Re: Markup of text descriptions Vs. structured data (GEN)
Jim Croft wrote:
Can you explain in more detail why they should be fundamentally different? Aren't the differences just a matter a matter of degree, different points on a continuum of data as it were? And aren't the basic principles applicable across the whole?
The issues overlap, and it would be beneficial to use as much common syntax as possible, but fundamentally I believe them to be quite different.
I completely agree with you that the issues overlap and should be treated together. However, I still see them a distinct, so that they can be treated by separate groups of commands, that use a common system. But maybe that is only to try to protect my brain from blowing up in confusion :-)
Could you perhaps give examples where you see the continuum?
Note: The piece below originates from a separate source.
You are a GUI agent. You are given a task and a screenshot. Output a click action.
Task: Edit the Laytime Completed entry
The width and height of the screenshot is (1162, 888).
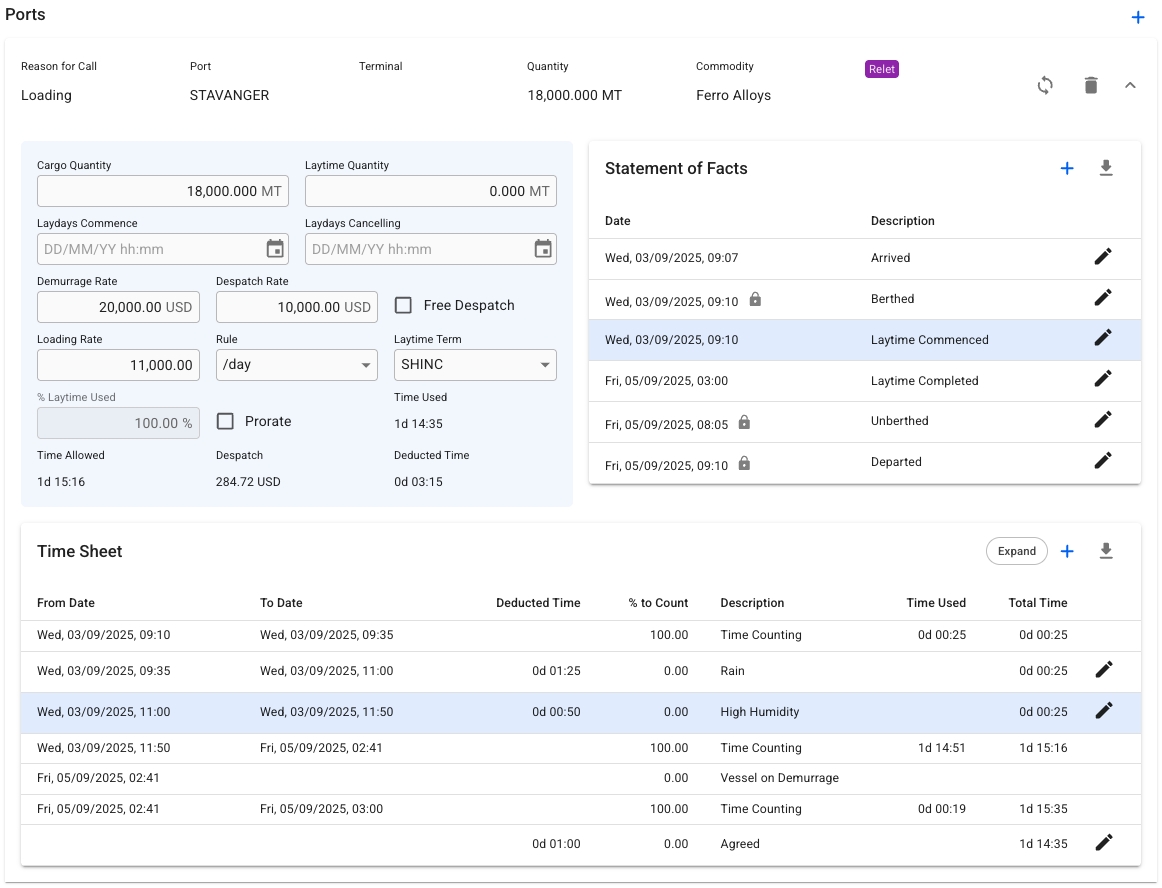[1102, 379]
My differences (see also the example in the other post) are: o Language in free text that is marked up may have different language, while the underlying data should be language independent o Similarly, on a more subtle level, the concepts used by one authors may only approximately map unto the concepts developed in the character definition o Data may be more detailed, which unambigously may map unto a course natural language representation o Much additional knowledge management attributes, mutliple authoring/editing/revision layers, annotation and assessment, quality control, status regarding data source and passing information up and down taxonomic hierarchy, assumptions about possible misinterpretations, etc.
Much information may be used for markup as well as for data, so there will be overlap. However, for example, for a given character definition multiple independent hierarchical classifications (by morphological structure, perhaps according to different schools, by methods, by function) may be defined; the natural language definition will however usually only use a single classification. This classification is superfluous in the item description part of the data, but it is desirable to add to the markup. Or isn't it? But then we could not use the idea to just use a coarse structure-only markup as a first step to limit the scope of XML queries, an idea forwarded by Don Kirkup and Bryan Heidorn at the TDWG meeting.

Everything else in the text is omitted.